TABLE 1.
Gain/loss-of-function mutations of SHP2.
| Mutants | Disease | Influences and mechanisms | Function | References |
| D61G | / | SHP2D61G promotes U251 proliferation and inhibits apoptosis | GOF | Zhao et al., 2017 |
| D61G | / | SHP2D61G enhances the production of ROS, leading to abnormal proliferation of bone marrow | GOF | Xu et al., 2013 |
| D61G | JMML | JMML is a myeloproliferative neoplasm (MPN) of childhood with a poor prognosis. SHP2D61G promotes abnormal activation of hematopoietic stem cells and leads to JMML | GOF | Xu et al., 2010 |
| D61G | NS | NS is a multisystem developmental disease. Patients with NS tend to develop JMML. SHP2D61G promotes hyperactivation of Ras/Erk1/2 to inhibit GH-induced IGF-1 release, leading to growth retardation and NS | GOF | De Rocca Serra-Nédélec et al., 2012 |
| D61G | Breast cancer | SHP2D61G activates GAB1/Ras/Erk axis to promote breast cancer invasion and migration | GOF | Hu et al., 2016 |
| D61Y | JMML | SHP2D61Y promotes the cell cycle development and survival of hematopoietic progenitor cells and further leads to JMML | GOF | Yang et al., 2008 |
| E76K | JMML | SHP2E76K promotes the cell cycle development and survival of hematopoietic progenitor cells | GOF | Yang et al., 2008 |
| E76K | GBM | GBM is the most aggressive and common form of brain malignancy in adults.
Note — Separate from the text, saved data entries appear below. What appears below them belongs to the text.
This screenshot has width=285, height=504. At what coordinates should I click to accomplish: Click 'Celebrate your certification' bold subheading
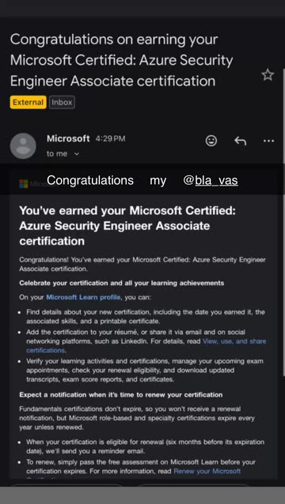[x=122, y=283]

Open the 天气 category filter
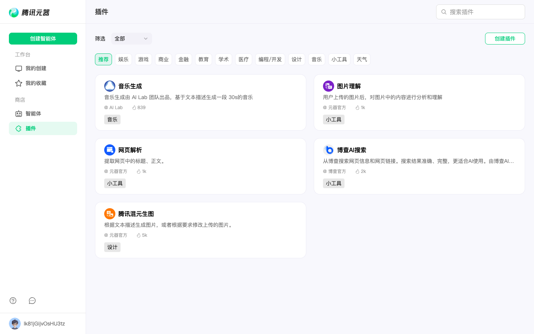[x=362, y=59]
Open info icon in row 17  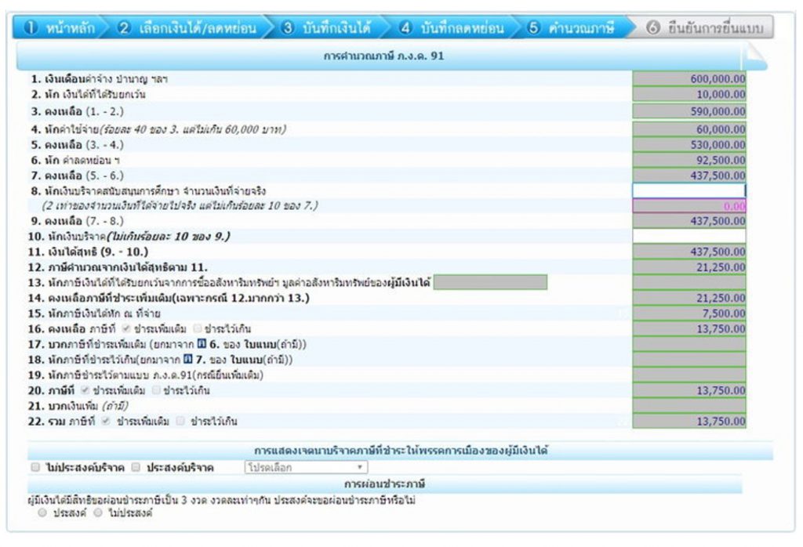[202, 344]
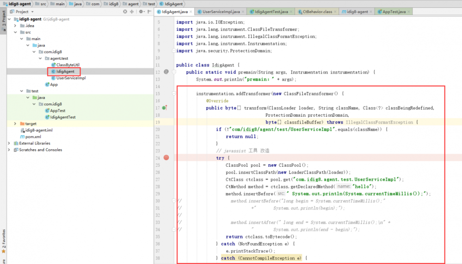Expand External Libraries node
Viewport: 462px width, 264px height.
9,143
SHP2E76K activates the Erk/CREB pathway to promote GBM cell proliferation, metastasis, and tumor growth | GOF | Yang et al., 2019 |
| E76K | / | SHP2E76K leads to mitotic abnormalities | GOF | Liu et al., 2016 |
| E76K | / | SHP2E76K promotes lung tumor development in transgenic mice | GOF | Schneeberger et al., 2014 |
| E76K | / | SHP2E76K enhances the production of ROS, leading to abnormal proliferation of bone marrow | GOF | Xu et al., 2013 |
| E76K | / | SHP2E76K has a non-pedigree-specific effect on hematopoietic malignant transformation and leads to acute leukemia in every stage of hematopoiesis | GOF | Xu et al., 2011 |
| E76K | CRC | The mutation rate of SHP2 is the highest in CRC. SHP2E76K promotes tumorigenesis and induces EMT through the Wnt/β-catenin signaling pathway | GOF | Zhang et al., 2018 |
| E76K | Hydrocephalus | SHP2E76K promotes the pathogenesis of hydrocephalus in mice by inhibition of STAT3 and enhancement of Erk/Akt activity. SHP2C459S suppresses this pathogenic effect | GOF | Zheng et al., 2018 |
| E76Q | / | Phosphatase activity of SHP2E76Q was enhanced | GOF | Rehman et al., 2019 |
| T507K | / | SHP2T507K dephosphorylates Sprouty1 to hyperactive Ras signaling pathway | GOF | Zhang et al., 2020 |
| Q506P | / | Phosphatase activity of SHP2Q506P is reduced | LOF | Noda et al., 2016 |
| Q510E | HCM | Dysregulation of mTOR signal pathway mediated by SHP2Q510E causes HCM, which is a common inherited cardiovascular disease | LOF | Schramm et al., 2012 |
| Q510E | HCM | SHP2Q510E mutation reduces cardiac cell differentiation and promotes cardiac hypertrophy by disabling Akt/GSK-3/β-catenin signaling pathway | LOF | Ishida et al., 2011 |
| T468M | / | Phosphatase activity of SHP2T468M is reduced | LOF | Noda et al., 2016 |
| Y279C | / | Phosphatase activity of SHP2Y279C is reduced | LOF | Xu et al., 2010 |
NS, Noonan syndrome; JMML, juvenile myelomonocytic leukemia; CRC, colorectal cancer; GBM, glioblastoma multiforme; HCM, hypertrophic cardiomyopathy; LOF, loss of function; GOF, gain of function; EMT, epithelial-to-mesenchymal transition.